There was a thread on speed testing a little while back.

http://www.merit.edu/mail.archives/nanog/msg01842.html

Regards,
Andrew Cox
AccessPlus HNA

shake righa wrote:

Speedtest.net now have their mini speedtest which you can download and put
on your servers and then test their speed via your browser.

shake righa wrote:

Hi,

how does one truly test internet speeds provided by your provider.

Speed test sits give different results that one provided by the provider.

Regards,
Shake

Nice ISP's will put speed test software on their backbone so you can test the speed of your circuit to the backbone.

Remember that the speed your provider quotes you is probably the full throughput of the circuit. Some circuits, such as DSL ones, will read up to 15% slower due to ATM circuit overhead.

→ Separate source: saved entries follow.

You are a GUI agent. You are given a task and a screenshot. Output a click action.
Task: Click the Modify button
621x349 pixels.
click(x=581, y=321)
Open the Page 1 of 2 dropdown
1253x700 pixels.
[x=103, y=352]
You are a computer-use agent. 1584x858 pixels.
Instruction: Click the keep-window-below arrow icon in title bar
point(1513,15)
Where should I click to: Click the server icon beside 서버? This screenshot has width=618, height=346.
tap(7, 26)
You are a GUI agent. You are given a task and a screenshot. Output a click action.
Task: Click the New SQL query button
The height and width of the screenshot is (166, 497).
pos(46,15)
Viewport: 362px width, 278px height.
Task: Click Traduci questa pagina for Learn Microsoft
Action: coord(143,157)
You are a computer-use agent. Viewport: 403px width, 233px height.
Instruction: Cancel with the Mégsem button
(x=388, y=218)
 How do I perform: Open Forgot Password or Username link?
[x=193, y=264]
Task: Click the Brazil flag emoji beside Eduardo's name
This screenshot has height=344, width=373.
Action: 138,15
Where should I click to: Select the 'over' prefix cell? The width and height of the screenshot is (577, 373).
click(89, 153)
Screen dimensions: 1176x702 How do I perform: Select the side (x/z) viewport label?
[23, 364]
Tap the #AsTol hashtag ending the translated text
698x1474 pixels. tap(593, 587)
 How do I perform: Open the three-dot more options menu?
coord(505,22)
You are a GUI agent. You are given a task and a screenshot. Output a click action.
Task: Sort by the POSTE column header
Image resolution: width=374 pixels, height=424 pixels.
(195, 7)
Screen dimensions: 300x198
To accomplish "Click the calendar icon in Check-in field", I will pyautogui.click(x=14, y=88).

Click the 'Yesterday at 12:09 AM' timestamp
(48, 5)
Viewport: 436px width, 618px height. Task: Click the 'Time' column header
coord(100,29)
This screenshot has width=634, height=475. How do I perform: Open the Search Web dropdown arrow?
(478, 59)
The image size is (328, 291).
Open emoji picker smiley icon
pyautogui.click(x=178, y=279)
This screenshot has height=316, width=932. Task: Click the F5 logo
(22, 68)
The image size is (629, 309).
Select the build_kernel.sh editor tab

The tools such as iperf need some level of expertise to use.
some end users lack this level of expertise.
are there any tools simply for end users to use that can accomplish the same
task?\

Regards,
Shake Righa

Hi,

how does one truly test internet speeds provided by your provider.

I am going to go back to your original question and ask, for what purpose ?

Speed test sits give different results that one provided by the provider.

Could well be. Speed tests for one purpose (say, TCP web) may be largely irrelevant for other purposes (say, UDP video).

If it really matters - i.e., if you have an application or use case or customer where speed is crucial, then test it using that
application, or find a test that mimics that application.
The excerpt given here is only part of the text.